---- EXCERPTED DATA
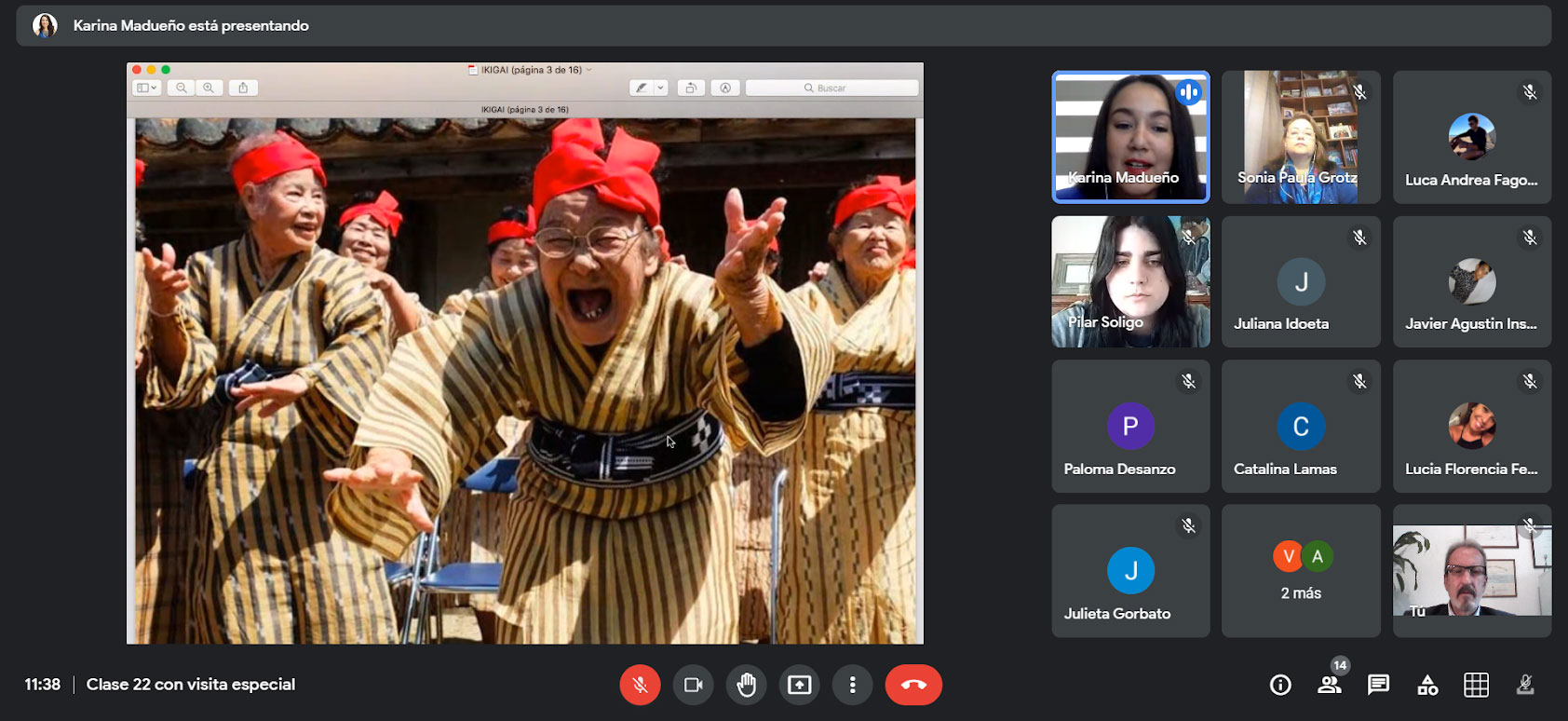Select Pilar Soligo's video tile
This screenshot has width=1568, height=721.
1130,281
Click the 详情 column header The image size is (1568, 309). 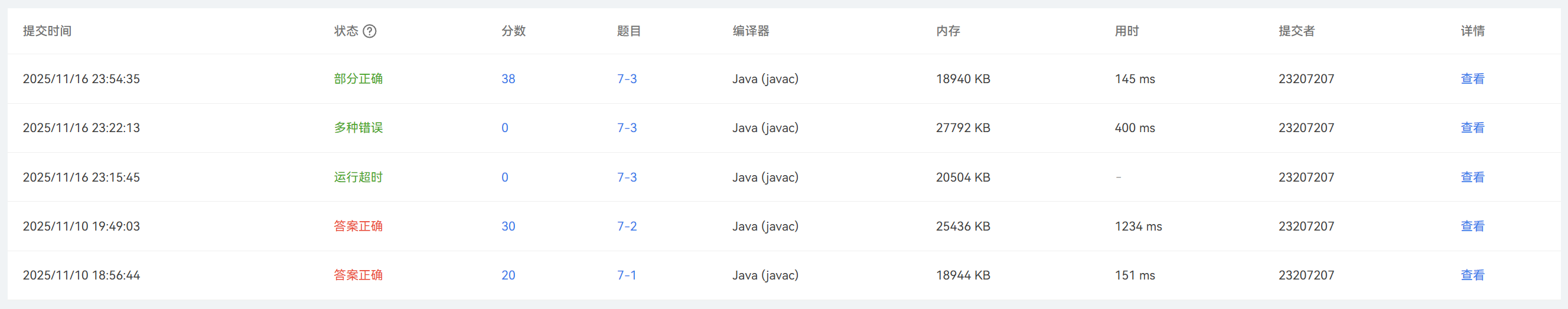[x=1472, y=31]
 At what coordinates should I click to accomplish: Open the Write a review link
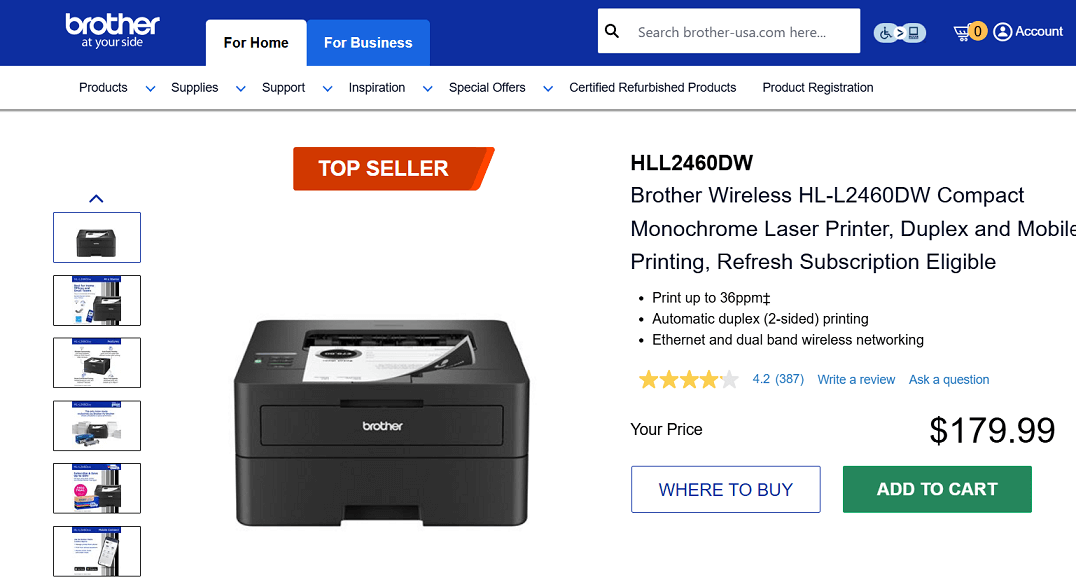pyautogui.click(x=856, y=380)
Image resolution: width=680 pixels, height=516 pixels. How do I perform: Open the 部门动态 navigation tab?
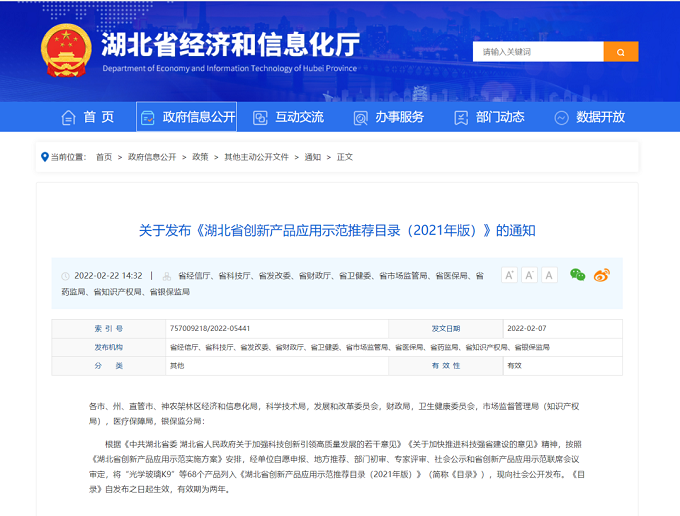pos(490,117)
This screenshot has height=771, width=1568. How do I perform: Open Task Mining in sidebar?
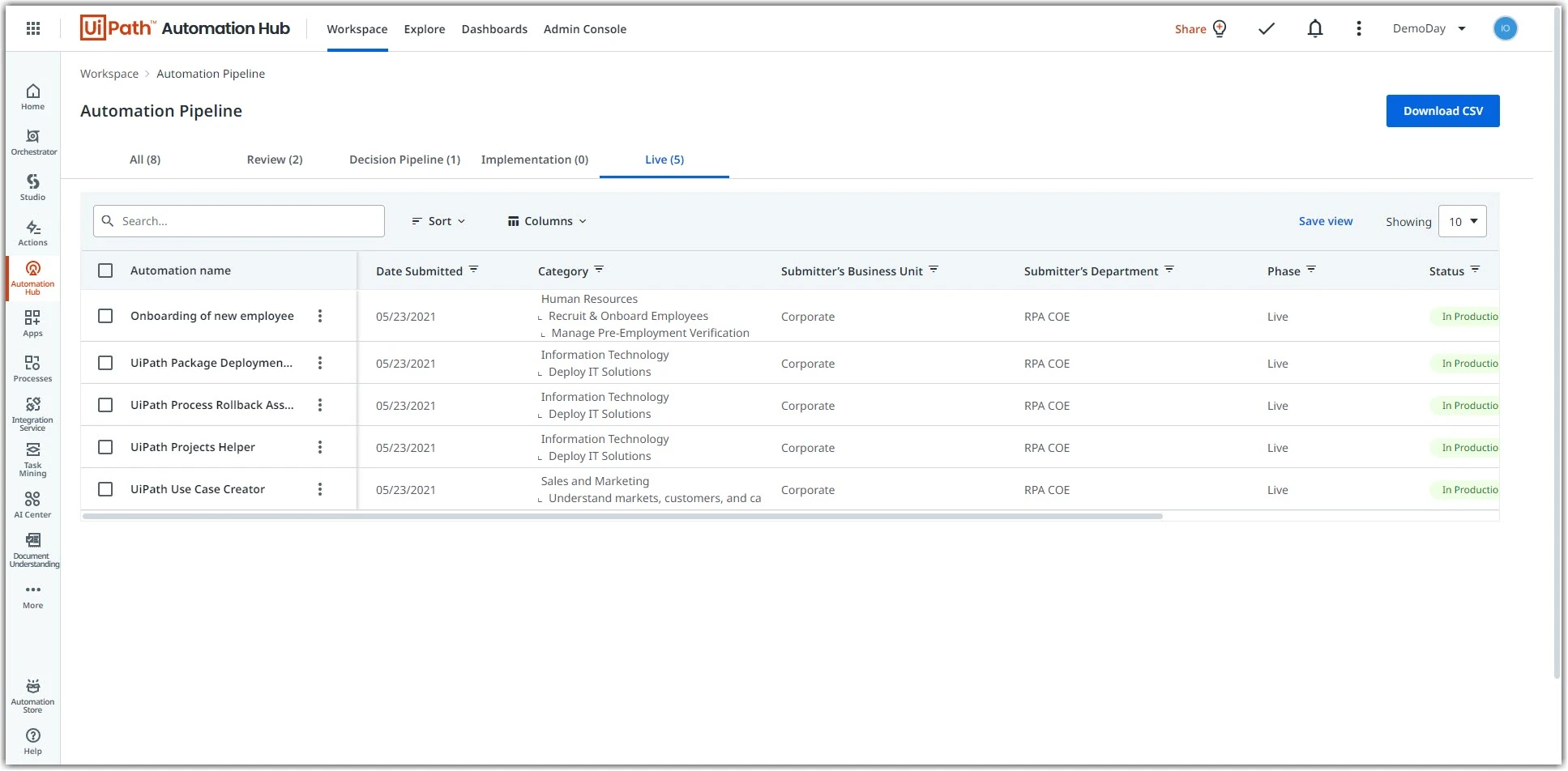[x=33, y=460]

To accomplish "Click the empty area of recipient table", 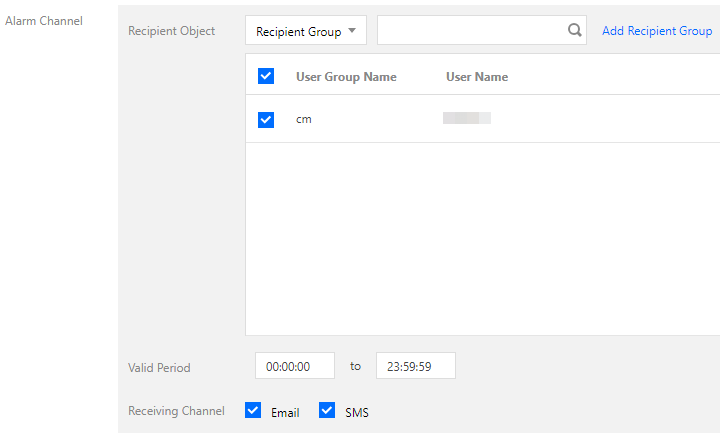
--------
### WHAT THE TASK REQUIRES
Reproduce exactly, and only, the lines from the one containing "This screenshot has height=771, width=1568." through the last line of the records above, both included, leaving out any pictures.

### ANSWER TO THIS TASK
This screenshot has height=771, width=1568. How do I perform: Open Task Mining in sidebar?
[x=33, y=460]

To accomplish "Click the empty area of recipient table", 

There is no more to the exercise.